Question 3: High-Resolution Analysis.

3a. Go back to Step 1 above and keep 2017 as the year value. This time change geography value from county to tract. Also add state = "AZ" and county = "Maricopa County" within the get_acs function. Repeat Steps 2-4. What are the summary statistics (min, max, median, mean, sd) for the house-price-to-income ratio in Maricopa county?

- Answer: The 2017 house price to income ratio for all tracts in Maricopa county has the following 5-point summary information (obtained using `summary()`): 

1:  Min. 1st Qu.
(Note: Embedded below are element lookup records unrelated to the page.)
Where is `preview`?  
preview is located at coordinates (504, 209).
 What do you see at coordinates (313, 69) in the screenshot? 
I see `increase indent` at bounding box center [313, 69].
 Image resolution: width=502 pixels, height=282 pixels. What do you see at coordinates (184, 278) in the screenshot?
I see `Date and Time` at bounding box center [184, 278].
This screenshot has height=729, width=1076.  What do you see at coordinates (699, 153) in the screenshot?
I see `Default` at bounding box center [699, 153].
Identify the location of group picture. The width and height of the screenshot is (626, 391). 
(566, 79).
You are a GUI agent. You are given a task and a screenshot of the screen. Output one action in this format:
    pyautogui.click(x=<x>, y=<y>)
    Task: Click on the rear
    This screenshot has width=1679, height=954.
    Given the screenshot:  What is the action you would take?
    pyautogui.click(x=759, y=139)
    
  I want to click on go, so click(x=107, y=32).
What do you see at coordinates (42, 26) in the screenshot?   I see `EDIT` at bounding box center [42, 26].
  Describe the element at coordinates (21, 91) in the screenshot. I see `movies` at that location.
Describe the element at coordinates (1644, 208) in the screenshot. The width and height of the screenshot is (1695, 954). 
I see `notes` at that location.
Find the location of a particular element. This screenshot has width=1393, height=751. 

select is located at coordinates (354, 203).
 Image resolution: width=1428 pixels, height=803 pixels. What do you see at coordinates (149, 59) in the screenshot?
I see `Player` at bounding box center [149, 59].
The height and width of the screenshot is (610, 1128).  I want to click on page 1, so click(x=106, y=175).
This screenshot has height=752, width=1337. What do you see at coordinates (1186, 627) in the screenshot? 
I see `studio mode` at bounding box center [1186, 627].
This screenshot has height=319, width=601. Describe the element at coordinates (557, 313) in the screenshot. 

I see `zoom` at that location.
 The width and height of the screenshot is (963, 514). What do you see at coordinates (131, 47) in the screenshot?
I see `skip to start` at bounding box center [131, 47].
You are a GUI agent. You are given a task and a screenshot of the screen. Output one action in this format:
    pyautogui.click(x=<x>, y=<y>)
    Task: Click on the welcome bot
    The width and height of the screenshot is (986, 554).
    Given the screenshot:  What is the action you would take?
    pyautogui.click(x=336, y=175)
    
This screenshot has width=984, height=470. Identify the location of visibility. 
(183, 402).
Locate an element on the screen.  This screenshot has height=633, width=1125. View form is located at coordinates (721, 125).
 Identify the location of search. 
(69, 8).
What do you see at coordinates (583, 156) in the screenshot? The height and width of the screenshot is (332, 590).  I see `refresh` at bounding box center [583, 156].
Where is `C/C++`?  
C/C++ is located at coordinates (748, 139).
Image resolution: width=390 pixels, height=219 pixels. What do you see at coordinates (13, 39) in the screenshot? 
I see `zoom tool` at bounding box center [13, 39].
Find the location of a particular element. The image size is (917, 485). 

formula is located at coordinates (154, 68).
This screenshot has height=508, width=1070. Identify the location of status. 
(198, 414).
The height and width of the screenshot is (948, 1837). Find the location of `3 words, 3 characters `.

Median   Mean 3rd Qu.     Max.     NAs

2: 0.310   2.850  3.330  3.623   4.130   14.200      24

3b. Compare and contrast the findings for the different levels of geography. How does the minimum, maximum, and mean value for census tracts within Maricopa county compare to results found in Question 1 looking at county-level data?

- Answer: The 2017 house price to income ratio for all counties in US has the following 5-point summary information: 

1:  Min.  1st Qu.   Median     Mean  3rd Qu.     Max.      NAs

2: 0.670    2.130    2.535    2.758    3.112   11.820        2


On average, Maricopa county house price to income ratio (3.62) is higher than national average (2.758).  The tract in Maricopa county with the highest house price to income ratio (14.2) is more than 5 times higher than the national average (14.200/2.758).